Eave Vs. Soffit: Differences & How They Work Together
Sep 07, 2021
While they are (literally) connected, soffits and eaves are in fact separate pieces with their own functions within a roof system.
What are eaves?
Eaves are the part of a roof that hang over the exterior walls of a building. Depending on their architectural style, eaves can be wide or narrow.
Wide eaves push the edges of the roof farther away from the walls of a building. A large roof overhang deposits rain or snow farther away from a home’s foundation, which protects it from flooding. It also protects exterior walls from weather. Wider eaves also shade the walls from harsh sun, cooling the structure.

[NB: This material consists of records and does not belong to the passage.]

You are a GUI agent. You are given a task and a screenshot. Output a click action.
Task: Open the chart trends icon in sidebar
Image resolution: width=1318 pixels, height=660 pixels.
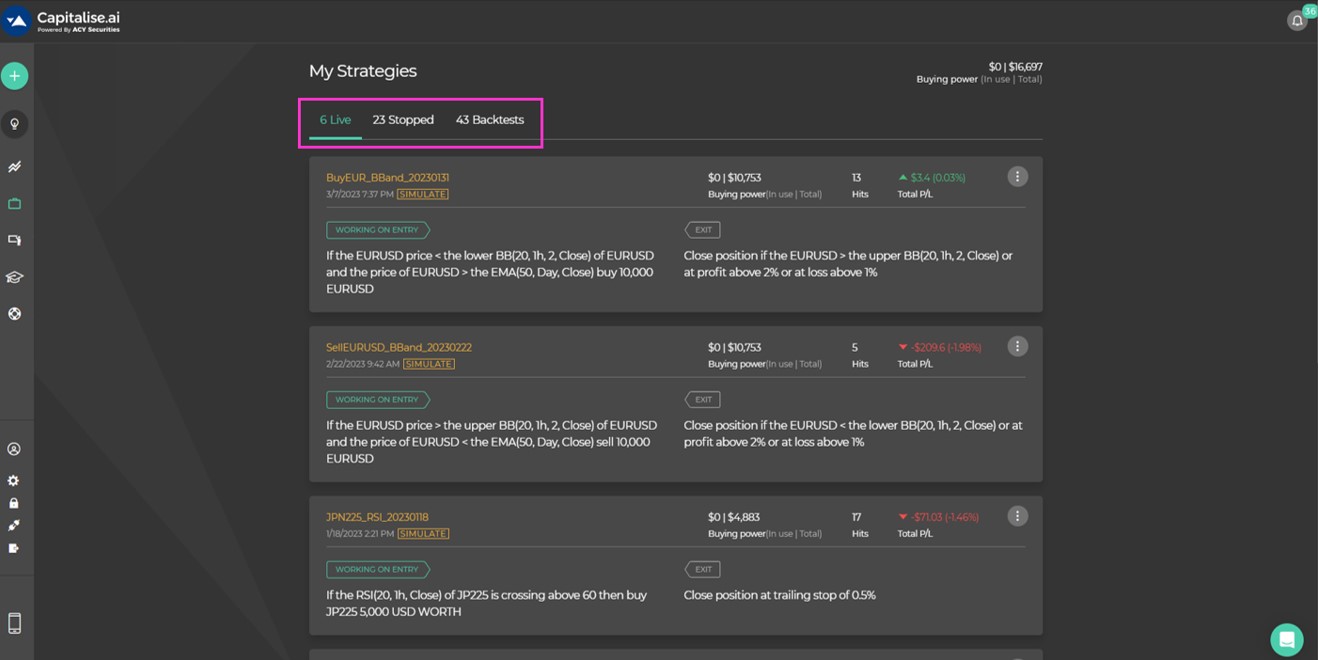coord(14,167)
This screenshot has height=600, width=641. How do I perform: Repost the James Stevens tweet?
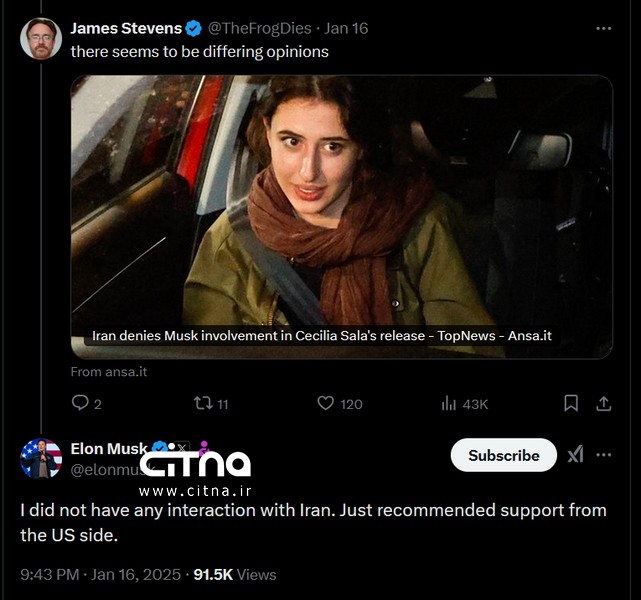click(x=203, y=403)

However, when houses are closer together and the goal is to maximize light, as with the steep roofs of Dutch canal houses, narrow eaves work best.
What are soffits?
Soffits are horizontal panels that cover the space between a house’s exterior walls and the edge of its roof. Soffits enclose the underside of the eaves and the attic, keeping pests and debris outside.
The term soffit has applications beyond roofing. It can also refer to the enclosed underside of a flight of stairs, cabinet, or second-story deck.
Soffits play an important role in ventilating the roof system and attic space, as air circulation is necessary to keep them cool and avoid the condensation that can cause mold and mildew. All soffits need ventilation—either via pre-cut holes, which come in “vented” soffit panels, or via spacing and the addition of vents to allow fresh air into the roof system.
Soffit materials include wood, vinyl, aluminum, steel, and fiber cement. Wood is a traditional material, but requires similar upkeep to a deck or wood siding. Wood soffits alos cannot be vented. Vinyl soffits are popular, as they’re inexpensive and come in a variety of colors and finishes to match a house’s exterior siding (some mimic the appearance of wood). Aluminum, steel, and fiber cement soffits are other durable options.
How do soffits and eaves work together?
Eaves usually—but not always—create the need for soffits. An exposed eave (not protected by a soffit) is vulnerable to weather and pests. However, some homeowners may prefer the look of open rafters, and will thus skip soffits entirely. A flat roof with no overhang may not require eaves or soffits.
Eaves and soffits are often composed of different materials. Eaves are usually made of wood and then covered with roofing material. Soffit materials coordinate with siding and fascia boards on the exterior walls, and generally follow the aesthetics of the residence.